Dan Morgenstern, director of the Institute of Jazz Studies and a former good friend of Granz, agrees. “Norman was maybe the most lavish record producer there ever was,” he said, but he was often “unconcerned or careless” when it came to preparing and issuing the albums. (Granz died in 2001.)
“Twelve Nights in Hollywood” is not a complete document. (If it were, it would consist of more than a dozen CDs, not four.) But it does include what Mr. Seidel regards as the best version of nearly every song — 76 out of 83 — that Fitzgerald sang on those nights. Six of those 76 songs were also included on the “Ella in Hollywood” album. Because Verve was about to reissue it as well, Mr. Seidel, to avoid redundancy, picked different versions of those songs, which she’d sung on different nights from the ones that Granz selected. On five of those six songs, Mr. Seidel’s choices are clearly better — more spirited, more playful, more passionate, even bluesier.
The blues were never Fitzgerald’s strong point; her few stabs at singing them in the studio came off as lame because it was hard to believe she had the capacity to be sad. But on these recordings she sings several blues songs, most notably “St. Louis Blues,” and, while no one would mistake her for Billie Holiday, she takes them for a bumpy, saucy ride.
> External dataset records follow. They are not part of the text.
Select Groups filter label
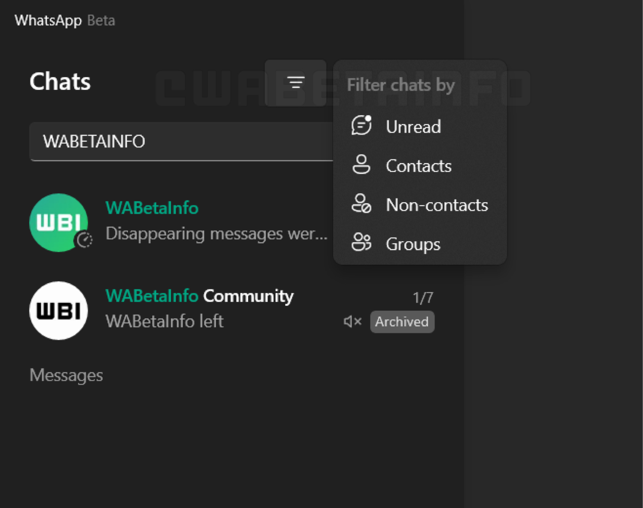 point(413,244)
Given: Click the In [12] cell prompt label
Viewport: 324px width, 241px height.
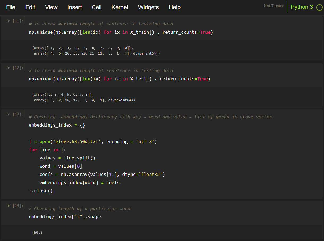Looking at the screenshot, I should coord(15,67).
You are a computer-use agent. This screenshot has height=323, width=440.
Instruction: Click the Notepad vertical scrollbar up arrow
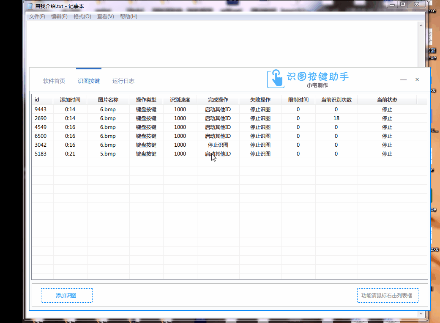point(421,25)
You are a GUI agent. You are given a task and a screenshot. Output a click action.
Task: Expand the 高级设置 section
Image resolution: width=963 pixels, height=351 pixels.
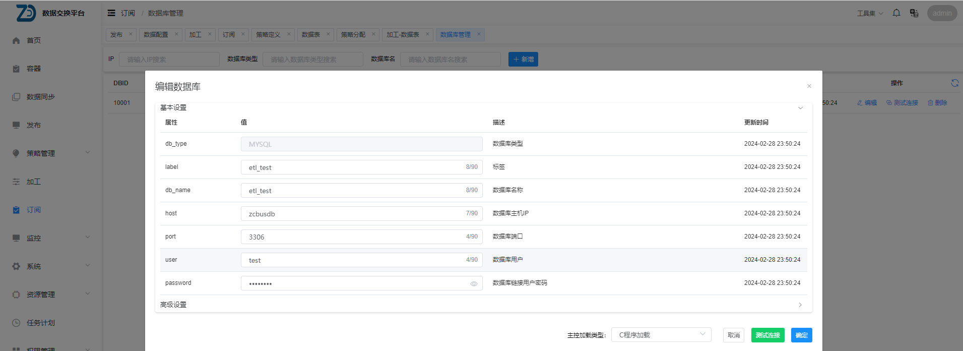tap(800, 305)
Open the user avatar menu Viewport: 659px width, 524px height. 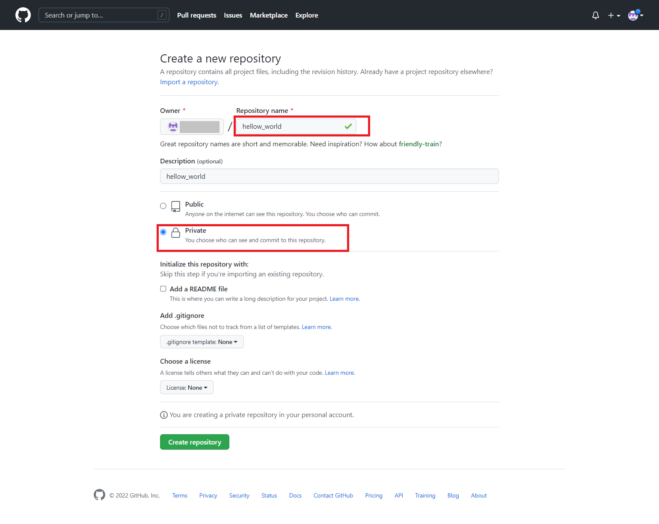(x=635, y=15)
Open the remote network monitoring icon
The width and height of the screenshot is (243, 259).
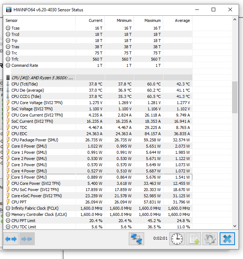136,239
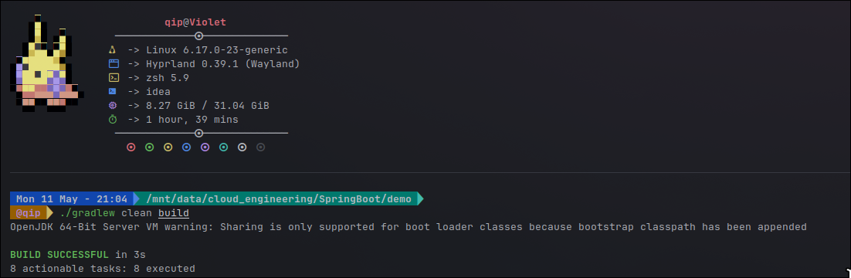Click the idea terminal icon

113,92
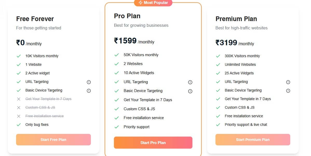Click info icon beside Free plan URL Targeting

pos(89,82)
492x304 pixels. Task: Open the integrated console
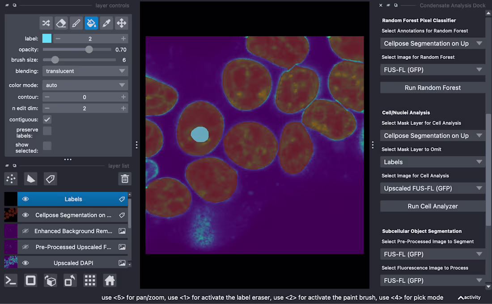pyautogui.click(x=10, y=280)
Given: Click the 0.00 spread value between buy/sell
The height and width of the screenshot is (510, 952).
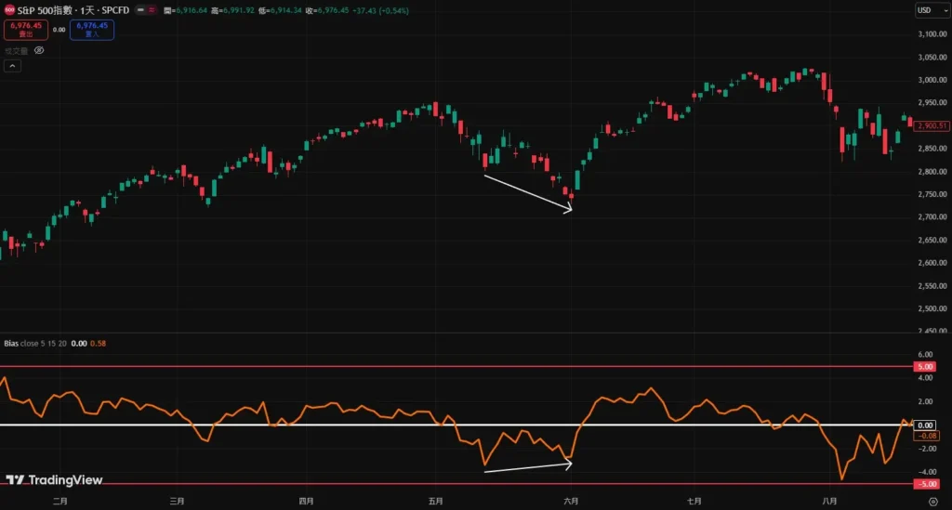Looking at the screenshot, I should pos(60,30).
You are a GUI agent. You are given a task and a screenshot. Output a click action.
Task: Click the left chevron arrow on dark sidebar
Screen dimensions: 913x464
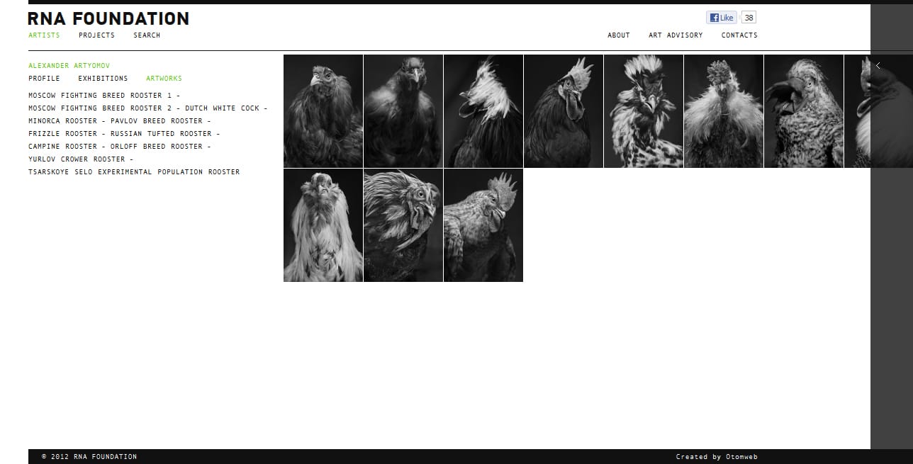pos(878,66)
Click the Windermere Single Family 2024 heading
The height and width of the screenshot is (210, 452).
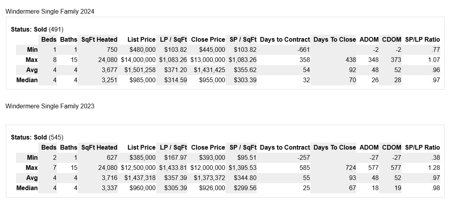[x=50, y=12]
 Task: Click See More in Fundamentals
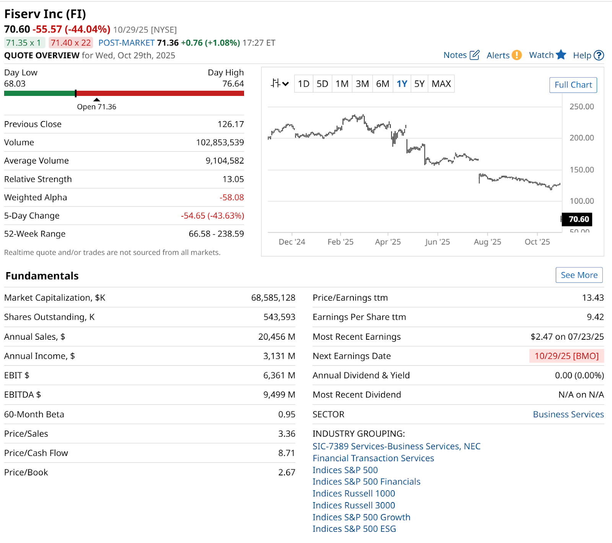(x=579, y=275)
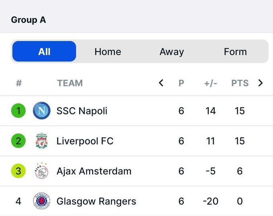Click the green position 1 badge

click(x=18, y=111)
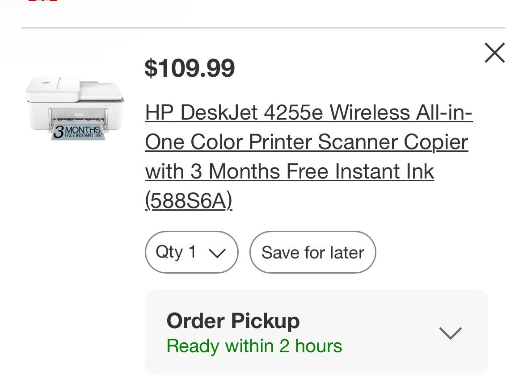Viewport: 527px width, 387px height.
Task: Click the with 3 Months Free Instant Ink line
Action: click(289, 171)
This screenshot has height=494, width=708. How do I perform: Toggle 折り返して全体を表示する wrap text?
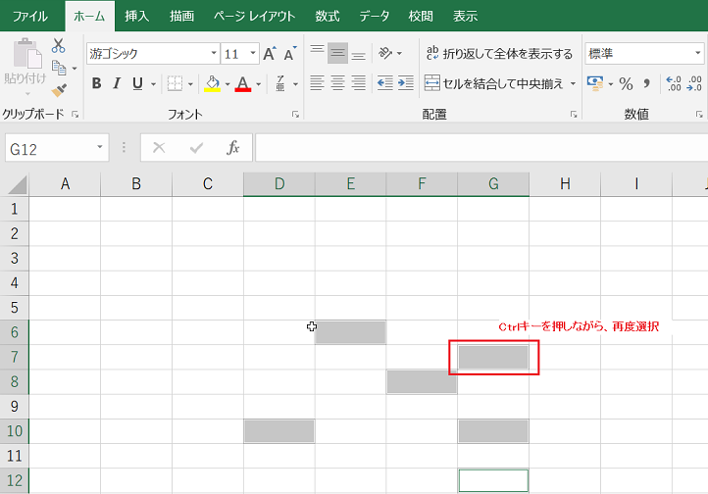click(x=498, y=54)
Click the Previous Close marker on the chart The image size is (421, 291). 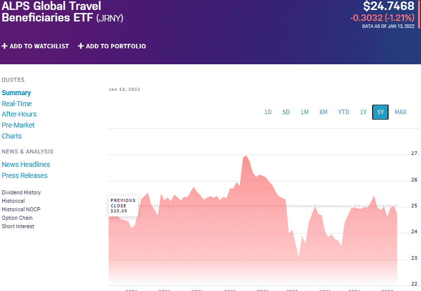(123, 206)
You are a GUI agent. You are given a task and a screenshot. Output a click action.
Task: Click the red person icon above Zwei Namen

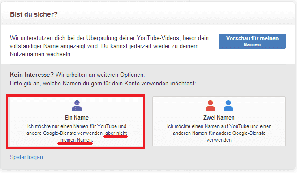click(210, 106)
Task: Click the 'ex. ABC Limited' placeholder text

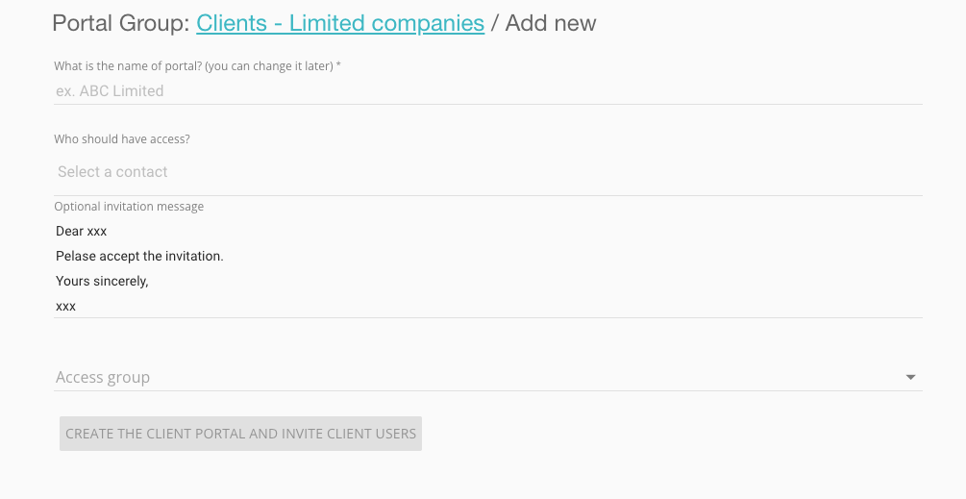Action: click(x=110, y=91)
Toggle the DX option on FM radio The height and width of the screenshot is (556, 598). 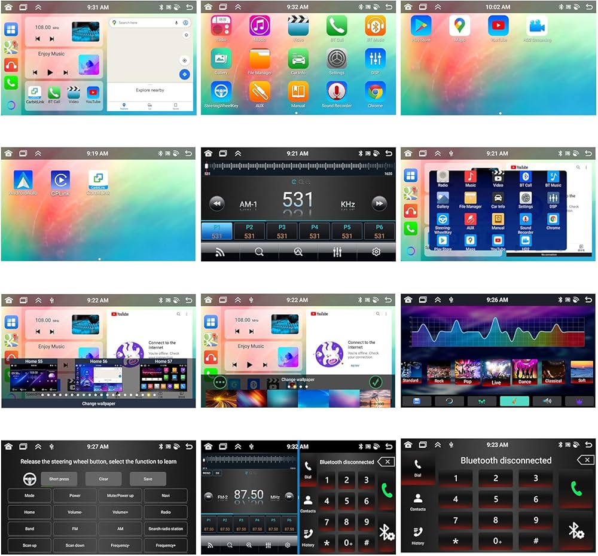[x=217, y=473]
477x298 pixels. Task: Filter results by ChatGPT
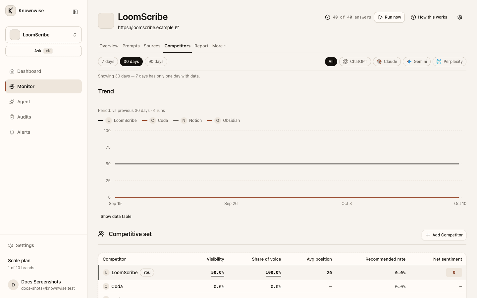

When she scats on these recordings, she goes higher, lower, faster, more syncopated, more harmonically complex than usual; it sounds like a really good bebop horn solo, not an affectation, as her scatting on studio albums sometimes does.
And when she sings a ballad, she takes the melody in more — and more inventive — directions while still making it at least as heartbreaking as she ever did in a studio or large concert hall.
Herman Leonard, the great photographer, once took a picture of Duke Ellington sitting at a front-row table in a small New York nightclub, beaming at Fitzgerald while she sang. More than any other album, “Twelve Nights in Hollywood” gives us an idea of what Ellington was smiling at.